That's what my students would say. That's much of what your membership seems to be saying. And that's what I implore you to do.
I have been a teacher since 1978 and an NEA member for almost as long. But the fact of the matter is that, as I improved in my abilities to teach through an association with other professional organizations (the National Writing Project, The National Council of Teachers of English), the NEA became less and less important in my professional life. I came to think of my membership as an insurance policy: a fall back in case I ever found myself battling against the district that employed me which, it was clear, would treat me like a freelancer and leave me twisting in the legal winds should anything go awry in my teaching life. (And there are so many things.....)
The NEA has done nothing to change that view over the years. I hear from my organization almost weekly, but only to excite my interest in an NEA MasterCard, an NEA low-interest loan, an NEA home-owner's insurance policy. The monthly newsletter NEA Today goes largely unread. Most of the teaching tips or online resources have come to me months before in online communities where my professional development continues.
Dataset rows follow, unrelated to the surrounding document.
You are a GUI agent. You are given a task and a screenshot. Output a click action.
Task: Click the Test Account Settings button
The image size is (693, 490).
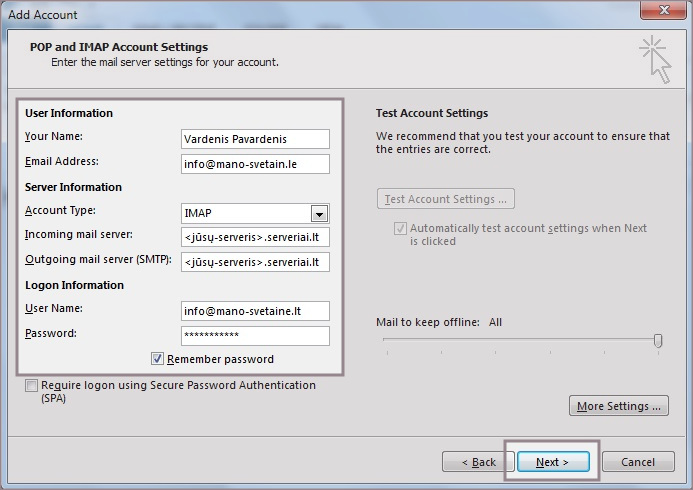click(x=446, y=199)
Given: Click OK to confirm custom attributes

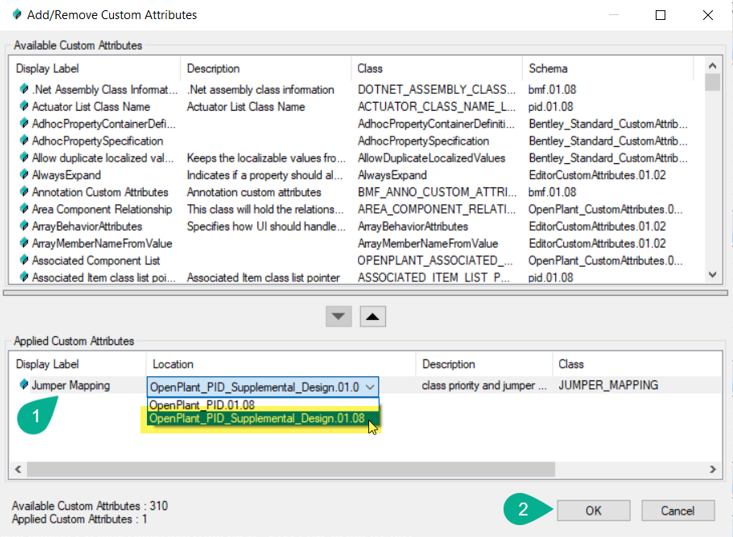Looking at the screenshot, I should 593,510.
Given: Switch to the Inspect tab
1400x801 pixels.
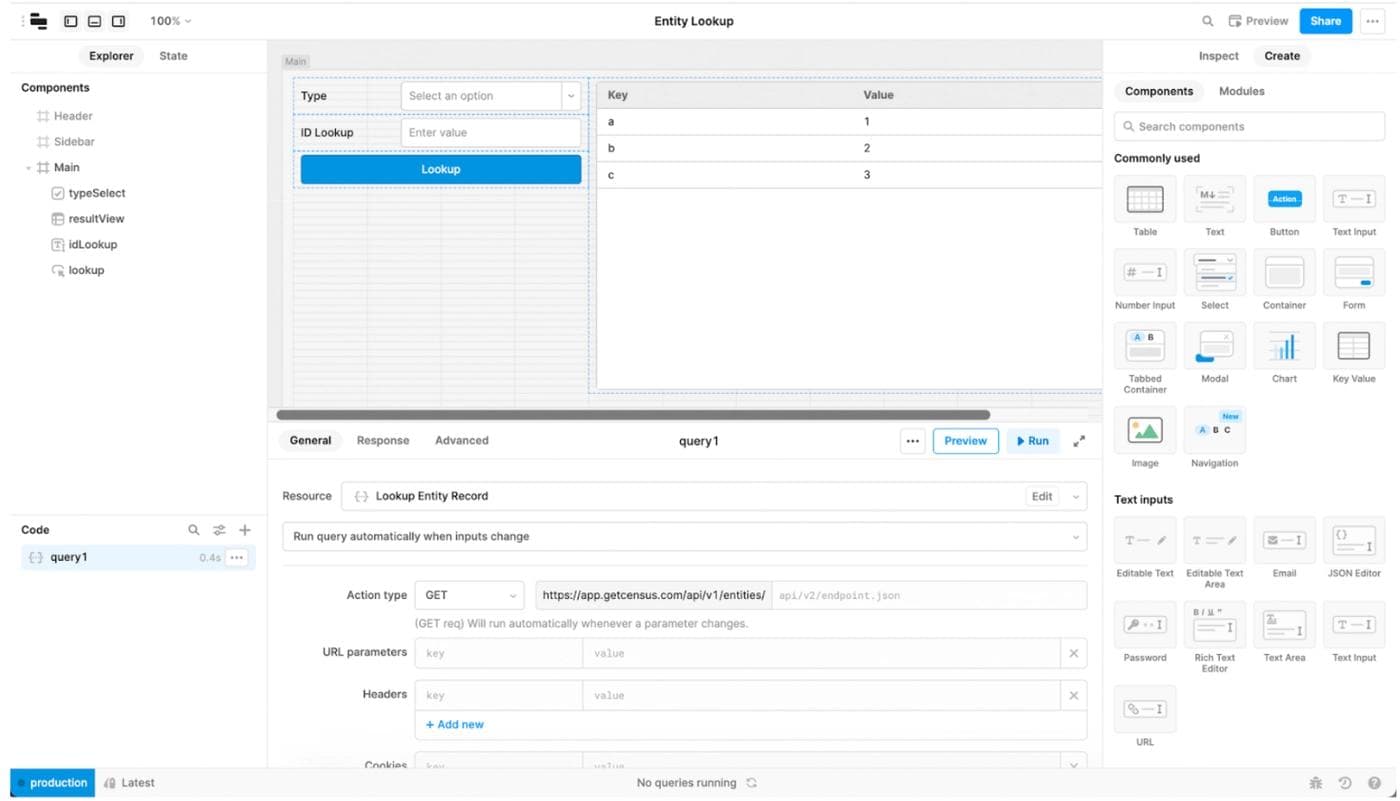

Ten years ago I shouted at the NEA as I read the Sunday editorials. It was clear that the "Texas Miracle," discredited as a fraud even as the Rod Paige plan was being marketed wholesale to the nation, was going to visit a classroom very dear to me: my classroom. And so it was. But where was my 3.5 million teacher-strong union on this plan that flew in the face of all the research we know about motivating, engaging and helping students toward a better life?
Silent.
So here I am. Ten years out speaking in a little-ole' backwater blog. Wish I had the backing of a large education group.
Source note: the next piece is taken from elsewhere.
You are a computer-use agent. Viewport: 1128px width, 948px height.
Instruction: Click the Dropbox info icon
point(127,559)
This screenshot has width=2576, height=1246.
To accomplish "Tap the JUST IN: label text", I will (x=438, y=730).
Here's what I know about the union from the ground:
- We are under attack, and sometimes deservedly so. We need to lead the reform issue from a moral high ground. By leap-frogging over our detractors we can create a profession where our clients - the children we teach - are at the center of everything we do. I want what Mark Simon suggests: "Teacher Unions have a responsibility to advocate not just in the narrow self-interest of their dues paying members, but in the public interest, from a teacher's perspective." (Thanks Steve Owens.)
- I can't convince young teachers to join. They don't get it. We are losing them and a whole generation who will not seek teaching as a viable career. In this way, if the union is not destroyed outright by the current "reformers" it will die a slow death of attrition. And so will teaching. What will be left in its wake? A predatory, privatized patchwork of questionable ethics.
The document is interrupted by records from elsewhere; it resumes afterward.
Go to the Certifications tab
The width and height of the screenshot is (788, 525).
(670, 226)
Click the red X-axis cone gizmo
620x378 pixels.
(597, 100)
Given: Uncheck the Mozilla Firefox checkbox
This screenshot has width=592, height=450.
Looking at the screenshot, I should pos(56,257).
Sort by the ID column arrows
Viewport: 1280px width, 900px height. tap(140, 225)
- On the largest issues we are defensive. Not a good position. We need to lead. The more involved in policy I've become the more amazed I am by the alphabet-soup of disparate education associations all speaking similarly on the same issues but undercutting each other's message by being too many, too small. Pull it together. We need a single, very large, credible megaphone if we are to combat the billionaire's boys club. That means leading from effective practice first. It will raise our collective voice above the fray of profit-making plans.
- I did two years as a union rep in my building. Much of what went on in the local was about next year's raise. We didn't even address the "slave clause" in my contract which describes my work as "anything necessary for the smooth running of the school." Pretty vague description of teaching and learning. I wanted to argue for a better definition of my role and practice.
Here is what I mean by Manning UP:
Assume the responsibility for improving education and take on the role of Educator-in-Chief. We know what conditions are needed for good teaching. It's time to put our effort, our money, and our mouths where our hearts are: demand what has already been proven best for the children of the next generation by demanding the training, induction, and working conditions that allows good teaching to flourish. Do it on OUR terms, from the position of Effective Teaching, not a corporate manual. The plan has already been outlined in the Commission report Transforming Teaching.*
Embrace the report.
It has already been heralded as a ray of hope in an education wasteland.
We need to lead. After all, America invented public education. It's time we re-invent public education for the 21st Century. It will mean hard work, embracing change, speaking out about what really works, and even arguing amongst ourselves and conducting ongoing research, but I volunteer to marry my effective teaching chops with your organizational chops to create a robust profession.
Do it. Or it will continue to be done unto us.
Three and half million people moving in the same direction has to effect some sort of change.
*Disclaimer: I served on the Commission.